How will inflation affect the stock market?
Inflation is considered one of the driving factors that could actually crash the stock market. The most likely reason for this will come in the form of soaring inflation expectations that could lead to the Fed ending or significantly tapering its monetary interventions as well as tightening its monetary policies.
The markets have grown used to these “accommodations,” so if there’s even a hint that the Fed will actually tighten its policies, the markets aren’t going to roll out the red carpet and welcome it with open arms.
Let’s recap what the Fed committed to on their emergency meeting back in March 2020:
- Make its quantitative easing (QE) programs “unlimited” to remove any limits on money printing and asset purchases.
- Expand its QE programs from buying US Treasuries and mortgage-backed securities to including corporate debt, debt issued by corporations, corporate debt–related ETFs, and municipal debt.
- Expand its Money Market QE to include a wider range of securities, such as CDs (certificates of deposits).
- Expand its commercial paper (a common form of unsecured, short-term debt issued by a corporation) QE program.
- Create a new QE program to purchase any asset-backed securities, including student debt.
- Begin a bailout program for small- and medium-sized companies.
- Lower the repo interest rate to zero (repurchase agreements — repos — are a form of short-term borrowing for dealers in government securities).
These programs led to over $3 trillion being printed in just four months (March–July 2020), and another nearly $700 billion have been printed since then. Cash is like water. It does not spread evenly. Rather, it pools. As a result of these tremendous amounts being pumped into the economy, the cash pooled in the stock market, and stocks hit all-time highs within six months of the March 2020 market meltdown.
All the excess cash also pooled into the real estate markets, groceries, everything… causing inflation. But now that inflation has made a comeback, the central bank has very little room left to maneuver because any action to counter inflation could upset the markets and derail the economic recovery. So, to buy time, the Fed is claiming inflation is temporary when, in reality, even its own members don’t agree with this position.
What Fed officials say about inflation
Several Fed officials, including Patrick Harker (President, Philadelphia Fed), Robert Kaplan (President, Dallas Fed), and Loretta Mester (President, Cleveland Fed) are breaking with the central bank’s official statements. They’re suggesting the Fed should consider tapering its QE programs or tightening its monetary policies.
And we learned from the Federal Open Market Committee’s April meeting that a number of officials were discussing the need to dial back the Fed’s measures because of inflation pressures:
“…a couple of participants commented on the risks of inflation pressures building up to unwelcome levels before they become sufficiently evident to induce a policy reaction.”
These are just comments by a minority of Fed officials, but they show that, internally, the need to address inflation is on the Fed’s radar.
The Fed’s trying to buy time
April inflation numbers came in at 4.2% as the Fed dismissed inflation concerns. May’s numbers show that inflation has now risen to 5%, but the Fed is maintaining its policies. Five percent inflation means that your purchasing power from your salary or fixed income revenue will be reduced by 5% this year.
At what point will the central bank admit publicly what it already acknowledges internally — that inflation is in fact here? Hopefully sooner than later. Once inflation manifests itself, it could accelerate because consumers, for instance, come to expect inflation, which in itself is enough to push inflation higher.

§ **Recorded data**:

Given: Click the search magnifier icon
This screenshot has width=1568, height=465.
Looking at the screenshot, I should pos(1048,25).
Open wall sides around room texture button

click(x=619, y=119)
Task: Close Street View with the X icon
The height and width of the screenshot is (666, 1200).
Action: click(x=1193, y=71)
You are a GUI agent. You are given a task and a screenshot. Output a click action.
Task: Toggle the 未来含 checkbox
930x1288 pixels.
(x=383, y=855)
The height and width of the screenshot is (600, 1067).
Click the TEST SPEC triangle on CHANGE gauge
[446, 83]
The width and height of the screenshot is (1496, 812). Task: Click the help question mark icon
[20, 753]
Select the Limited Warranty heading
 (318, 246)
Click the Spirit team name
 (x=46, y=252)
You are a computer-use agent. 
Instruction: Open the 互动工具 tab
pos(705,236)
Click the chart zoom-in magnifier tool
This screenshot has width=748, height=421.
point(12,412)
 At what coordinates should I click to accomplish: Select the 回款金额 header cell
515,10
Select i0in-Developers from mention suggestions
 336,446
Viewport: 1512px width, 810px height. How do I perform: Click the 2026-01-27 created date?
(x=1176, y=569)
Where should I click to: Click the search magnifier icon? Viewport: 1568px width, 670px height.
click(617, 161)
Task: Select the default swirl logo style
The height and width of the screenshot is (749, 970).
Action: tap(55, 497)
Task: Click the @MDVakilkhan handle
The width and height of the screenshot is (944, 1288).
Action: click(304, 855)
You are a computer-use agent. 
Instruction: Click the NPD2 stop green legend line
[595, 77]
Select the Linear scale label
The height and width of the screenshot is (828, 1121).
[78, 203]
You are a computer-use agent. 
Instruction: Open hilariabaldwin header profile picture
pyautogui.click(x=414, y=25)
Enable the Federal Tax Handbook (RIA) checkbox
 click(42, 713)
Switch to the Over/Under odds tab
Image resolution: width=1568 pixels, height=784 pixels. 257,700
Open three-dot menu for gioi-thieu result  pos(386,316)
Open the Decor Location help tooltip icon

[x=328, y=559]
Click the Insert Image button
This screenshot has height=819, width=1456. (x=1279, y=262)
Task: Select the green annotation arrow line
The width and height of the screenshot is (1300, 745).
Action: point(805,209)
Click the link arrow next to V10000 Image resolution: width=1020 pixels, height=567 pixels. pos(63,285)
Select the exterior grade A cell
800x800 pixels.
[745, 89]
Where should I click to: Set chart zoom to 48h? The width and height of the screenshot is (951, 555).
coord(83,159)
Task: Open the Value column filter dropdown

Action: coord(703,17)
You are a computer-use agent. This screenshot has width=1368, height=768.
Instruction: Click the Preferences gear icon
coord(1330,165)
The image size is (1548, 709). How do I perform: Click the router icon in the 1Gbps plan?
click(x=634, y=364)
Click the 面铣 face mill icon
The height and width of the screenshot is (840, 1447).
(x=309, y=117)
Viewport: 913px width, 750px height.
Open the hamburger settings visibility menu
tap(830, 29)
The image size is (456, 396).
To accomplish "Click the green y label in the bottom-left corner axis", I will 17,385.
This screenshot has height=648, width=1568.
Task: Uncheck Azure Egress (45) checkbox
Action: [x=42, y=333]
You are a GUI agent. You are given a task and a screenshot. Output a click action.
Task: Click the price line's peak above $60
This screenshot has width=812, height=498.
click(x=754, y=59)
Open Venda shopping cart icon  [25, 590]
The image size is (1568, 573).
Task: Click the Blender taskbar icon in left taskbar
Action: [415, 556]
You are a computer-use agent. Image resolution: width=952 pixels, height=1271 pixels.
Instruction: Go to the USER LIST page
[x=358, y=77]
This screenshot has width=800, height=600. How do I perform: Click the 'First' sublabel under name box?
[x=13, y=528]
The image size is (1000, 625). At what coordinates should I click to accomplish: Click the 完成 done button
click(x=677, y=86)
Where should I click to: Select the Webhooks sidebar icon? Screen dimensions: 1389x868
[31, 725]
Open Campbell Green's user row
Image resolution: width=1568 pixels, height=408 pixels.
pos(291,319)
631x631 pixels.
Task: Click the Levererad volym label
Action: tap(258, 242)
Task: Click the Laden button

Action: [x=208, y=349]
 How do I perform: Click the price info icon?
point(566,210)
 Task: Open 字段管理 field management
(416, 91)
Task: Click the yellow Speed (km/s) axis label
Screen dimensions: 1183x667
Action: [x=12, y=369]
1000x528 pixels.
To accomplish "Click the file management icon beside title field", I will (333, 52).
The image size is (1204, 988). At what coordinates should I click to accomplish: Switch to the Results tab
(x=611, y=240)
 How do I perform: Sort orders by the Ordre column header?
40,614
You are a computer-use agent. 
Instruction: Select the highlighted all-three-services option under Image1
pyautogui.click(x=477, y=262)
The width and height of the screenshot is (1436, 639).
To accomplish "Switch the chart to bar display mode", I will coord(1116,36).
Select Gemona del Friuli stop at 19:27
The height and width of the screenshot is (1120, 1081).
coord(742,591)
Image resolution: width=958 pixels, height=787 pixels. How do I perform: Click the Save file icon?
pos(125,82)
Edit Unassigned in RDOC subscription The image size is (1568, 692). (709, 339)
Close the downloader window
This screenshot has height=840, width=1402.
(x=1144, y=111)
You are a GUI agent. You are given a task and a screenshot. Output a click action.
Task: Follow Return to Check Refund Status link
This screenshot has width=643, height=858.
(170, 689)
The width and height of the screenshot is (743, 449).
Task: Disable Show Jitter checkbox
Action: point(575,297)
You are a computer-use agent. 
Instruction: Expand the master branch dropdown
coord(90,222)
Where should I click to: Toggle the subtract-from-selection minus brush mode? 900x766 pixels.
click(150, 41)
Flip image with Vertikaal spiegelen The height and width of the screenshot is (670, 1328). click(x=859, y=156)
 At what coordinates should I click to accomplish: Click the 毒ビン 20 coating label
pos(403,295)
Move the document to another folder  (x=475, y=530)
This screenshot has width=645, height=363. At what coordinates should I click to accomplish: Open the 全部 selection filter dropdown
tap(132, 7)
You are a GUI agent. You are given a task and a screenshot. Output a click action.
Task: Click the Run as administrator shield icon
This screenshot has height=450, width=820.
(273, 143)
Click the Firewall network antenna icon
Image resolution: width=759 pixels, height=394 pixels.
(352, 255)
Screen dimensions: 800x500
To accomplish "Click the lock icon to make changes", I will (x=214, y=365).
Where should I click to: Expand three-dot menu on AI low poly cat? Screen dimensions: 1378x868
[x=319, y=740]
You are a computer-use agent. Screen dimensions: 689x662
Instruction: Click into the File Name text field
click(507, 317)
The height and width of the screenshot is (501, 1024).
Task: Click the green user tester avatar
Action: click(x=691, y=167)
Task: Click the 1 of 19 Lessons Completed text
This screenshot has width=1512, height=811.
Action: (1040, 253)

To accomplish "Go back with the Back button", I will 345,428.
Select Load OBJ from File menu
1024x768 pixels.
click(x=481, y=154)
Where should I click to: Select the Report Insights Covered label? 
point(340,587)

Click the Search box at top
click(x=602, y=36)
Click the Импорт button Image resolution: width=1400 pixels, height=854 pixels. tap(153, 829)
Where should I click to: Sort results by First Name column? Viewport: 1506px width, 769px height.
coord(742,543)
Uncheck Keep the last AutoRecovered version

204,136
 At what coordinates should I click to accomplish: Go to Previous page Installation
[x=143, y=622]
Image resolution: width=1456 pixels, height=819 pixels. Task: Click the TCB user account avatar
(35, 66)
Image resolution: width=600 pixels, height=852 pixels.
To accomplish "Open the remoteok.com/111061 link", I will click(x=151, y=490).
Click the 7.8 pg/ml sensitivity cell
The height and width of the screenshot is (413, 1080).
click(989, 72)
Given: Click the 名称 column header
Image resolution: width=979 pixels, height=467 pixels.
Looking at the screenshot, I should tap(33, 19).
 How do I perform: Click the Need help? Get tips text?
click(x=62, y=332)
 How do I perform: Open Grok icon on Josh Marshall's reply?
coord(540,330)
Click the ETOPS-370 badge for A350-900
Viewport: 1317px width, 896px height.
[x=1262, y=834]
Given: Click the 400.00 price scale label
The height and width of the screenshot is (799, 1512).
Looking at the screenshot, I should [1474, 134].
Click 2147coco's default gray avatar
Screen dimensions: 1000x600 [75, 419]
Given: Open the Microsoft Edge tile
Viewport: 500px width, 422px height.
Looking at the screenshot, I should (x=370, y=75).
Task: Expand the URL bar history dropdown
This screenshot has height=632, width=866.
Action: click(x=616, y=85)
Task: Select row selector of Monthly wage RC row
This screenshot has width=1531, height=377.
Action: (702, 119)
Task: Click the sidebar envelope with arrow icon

§ **Given request**: Print everything in the inflation article from "What Fed officials" down to "or tightening its monetary policies.", word for word. Rely on the inflation article by itself and leave the items out.

§ **Solution to the problem**:
What Fed officials say about inflation
Several Fed officials, including Patrick Harker (President, Philadelphia Fed), Robert Kaplan (President, Dallas Fed), and Loretta Mester (President, Cleveland Fed) are breaking with the central bank’s official statements. They’re suggesting the Fed should consider tapering its QE programs or tightening its monetary policies.